Exercise directions
Collect every line of the entries below that contains the word "Open", and copy each such line in full.

Extracted information

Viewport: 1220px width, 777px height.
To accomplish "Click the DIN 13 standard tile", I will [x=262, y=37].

---

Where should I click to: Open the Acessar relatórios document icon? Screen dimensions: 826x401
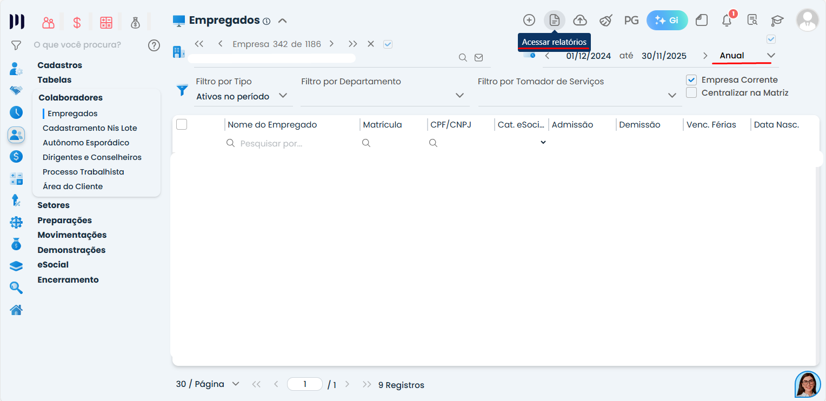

* * *

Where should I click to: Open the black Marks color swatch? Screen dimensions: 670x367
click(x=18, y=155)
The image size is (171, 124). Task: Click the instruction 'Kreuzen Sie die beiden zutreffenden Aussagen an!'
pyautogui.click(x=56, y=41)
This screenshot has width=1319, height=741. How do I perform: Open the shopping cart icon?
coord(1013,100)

Worked solution
Where should I click to: Open the Acessar relatórios document icon? Screen dimensions: 826x401
Where should I click to: Open the black Marks color swatch? Screen dimensions: 670x367
This screenshot has width=1319, height=741. How do I perform: Open the shopping cart icon?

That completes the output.